Parkin-Mediated Mitophagy in Parkinson’s Disease
Introduction. Parkinson’s disease (PD) is a neurodegenerative that primarily affects movement due to the progressive reduction of dopaminergic neurons in the substantia nigra. The cause of death of these neurons is unknown but believed to involve both genetic and environmental factors.1 Although the incidence rate of PD increases with age with the mean onset at the age of 60, studies have shown a hereditary component in autosomal recessive juvenile parkinsonism (ARJP) with an onset of symptoms before the age of 40.2, 3 ARJP is associated with mutations in the Park2 gene can result in a dysfunctional Parkin protein, a ubiquitin ligase that interacts with PINK1 and results in the autophagy of impaired mitochondria (mitophagy).4 Studies have shown that the production of reactive oxygen species (ROS) can lead to the damage of mitochondria, which are normally degraded via mitophagy but accumulate and result in the eventual death of neurons in PINK1/Parkin mutations.5 Other studies indicate that the preventing the accumulation of ROS could be a potential therapeutic target.6 Methods. In vitro studies include purified protein constructs expressed in E. coli, transfection of HeLa cells, and neuronal cultures from embryonic mice. In vivo studies include mutant drosophila models. Data was collected via Western blot analysis, immunofluorescence imaging, and locomotion assays. Results. Substitution mutations were introduced to protein constructs and resulted in decreased phosphorylation efficiency to activate ubiquitin ligase activity.6 HeLa cells transfected with GFP-Parkin showed increased co-localization with mitochondrial markers in ROS-induced group compared to the rescue group with ROS scavengers.7 Drosophila brain specimens showed increased accumulation of ROS in PINK1/Parkin mutants along with climbing defects.8 Conclusions. The production of ROS can lead to the damage of mitochondria and the introduction ROS scavengers showed a significant decrease in Parkin recruitment for mitophagy by removing the initial injury and resulted in the survival of neurons. Furthermore, the ROS scavengers also demonstrated an improvement in function and could be a potential therapeutic target.
- Fox SH, Katzenschlager R, Lim S-Y, et al. International Parkinson and movement disorder society evidence-based medicine review: Update on treatments for the motor symptoms of Parkinsons disease. Movement Disorders. 2018.
- Lang AE, Espay AJ. Disease modification in Parkinsons Disease: Current approaches, challenges, and future considerations. Movement Disorders. November 2018.
- Creed RB, Goldberg MS. New developments in genetic rat models of Parkinsons disease. Movement Disorders. August 2018.
- Um J-H, Yun J. Emerging role of mitophagy in human diseases and physiology. BMB Reports. 2017;50(6):299-307.
- Ashrafi G, Schlehe JS, Lavoie MJ, Schwarz TL. Mitophagy of damaged mitochondria occurs locally in distal neuronal axons and requires PINK1 and Parkin. The Journal of Cell Biology. 2014;206(5):655-670.

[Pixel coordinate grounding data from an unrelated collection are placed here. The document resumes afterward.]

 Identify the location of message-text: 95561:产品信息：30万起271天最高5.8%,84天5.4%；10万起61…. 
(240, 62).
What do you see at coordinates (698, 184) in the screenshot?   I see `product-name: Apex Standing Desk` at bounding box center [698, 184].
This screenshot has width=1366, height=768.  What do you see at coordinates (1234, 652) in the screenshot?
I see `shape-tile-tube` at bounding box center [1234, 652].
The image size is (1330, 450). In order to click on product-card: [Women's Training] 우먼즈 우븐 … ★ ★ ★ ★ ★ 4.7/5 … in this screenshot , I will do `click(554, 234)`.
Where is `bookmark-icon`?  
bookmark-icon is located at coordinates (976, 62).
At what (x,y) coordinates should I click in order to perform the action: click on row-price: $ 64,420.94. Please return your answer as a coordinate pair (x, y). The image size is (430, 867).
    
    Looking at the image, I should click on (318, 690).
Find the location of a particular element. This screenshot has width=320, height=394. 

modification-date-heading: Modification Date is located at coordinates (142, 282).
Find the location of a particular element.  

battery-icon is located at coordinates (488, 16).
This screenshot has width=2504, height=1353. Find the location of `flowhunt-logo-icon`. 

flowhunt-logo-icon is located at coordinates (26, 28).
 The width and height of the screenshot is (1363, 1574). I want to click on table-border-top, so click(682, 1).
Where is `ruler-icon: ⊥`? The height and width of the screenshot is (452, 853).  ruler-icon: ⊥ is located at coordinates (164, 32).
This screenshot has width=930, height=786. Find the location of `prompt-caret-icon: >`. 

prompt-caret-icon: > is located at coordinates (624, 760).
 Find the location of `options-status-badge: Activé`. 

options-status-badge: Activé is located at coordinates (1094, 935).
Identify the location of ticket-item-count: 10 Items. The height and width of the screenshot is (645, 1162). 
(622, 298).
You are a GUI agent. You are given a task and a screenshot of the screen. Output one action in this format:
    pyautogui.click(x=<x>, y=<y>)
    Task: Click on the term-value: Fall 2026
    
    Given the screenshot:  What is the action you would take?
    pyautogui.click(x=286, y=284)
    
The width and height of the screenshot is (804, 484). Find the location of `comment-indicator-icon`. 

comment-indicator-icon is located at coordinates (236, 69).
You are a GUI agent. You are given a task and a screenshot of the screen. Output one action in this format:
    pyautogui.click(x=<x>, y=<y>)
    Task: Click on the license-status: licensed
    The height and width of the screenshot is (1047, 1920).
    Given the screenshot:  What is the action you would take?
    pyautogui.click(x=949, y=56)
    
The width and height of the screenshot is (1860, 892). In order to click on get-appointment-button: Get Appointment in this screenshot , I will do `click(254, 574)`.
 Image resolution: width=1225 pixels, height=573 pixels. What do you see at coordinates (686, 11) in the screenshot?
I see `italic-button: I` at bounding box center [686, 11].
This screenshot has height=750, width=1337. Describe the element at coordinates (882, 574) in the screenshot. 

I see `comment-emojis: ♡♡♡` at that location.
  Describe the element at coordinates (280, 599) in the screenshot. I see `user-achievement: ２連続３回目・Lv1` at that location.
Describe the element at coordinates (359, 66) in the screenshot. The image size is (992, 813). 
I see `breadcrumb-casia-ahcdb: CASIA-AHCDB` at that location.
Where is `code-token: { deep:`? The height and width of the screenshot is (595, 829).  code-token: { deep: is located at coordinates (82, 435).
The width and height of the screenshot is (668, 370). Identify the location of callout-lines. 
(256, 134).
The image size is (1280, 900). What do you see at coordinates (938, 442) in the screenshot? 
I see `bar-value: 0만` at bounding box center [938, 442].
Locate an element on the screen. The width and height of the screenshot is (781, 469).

- Aguirre JD, Dunkerley KM, Lam R, Rusal M, Shaw GS. Impact of altered phosphorylation on loss of function of juvenile Parkinsonism-associated genetic variants of the E3 ligase parkin. Journal of Biological Chemistry. December 2018.
- Xiao B, Goh J-Y, Xiao L, Xian H, Lim K-L, Liou Y-C. Reactive oxygen species trigger Parkin/PINK1 pathway–dependent mitophagy by inducing mitochondrial recruitment of Parkin. Journal of Biological Chemistry. 2017;292(40):16697-16708.
- Biosa A, Sanchez-Martinez A, Filograna R, et al. Superoxide dismutating molecules rescue the toxic effects of PINK1 and parkin loss. Human Molecular Genetics. 2018;27(9):1618-1629.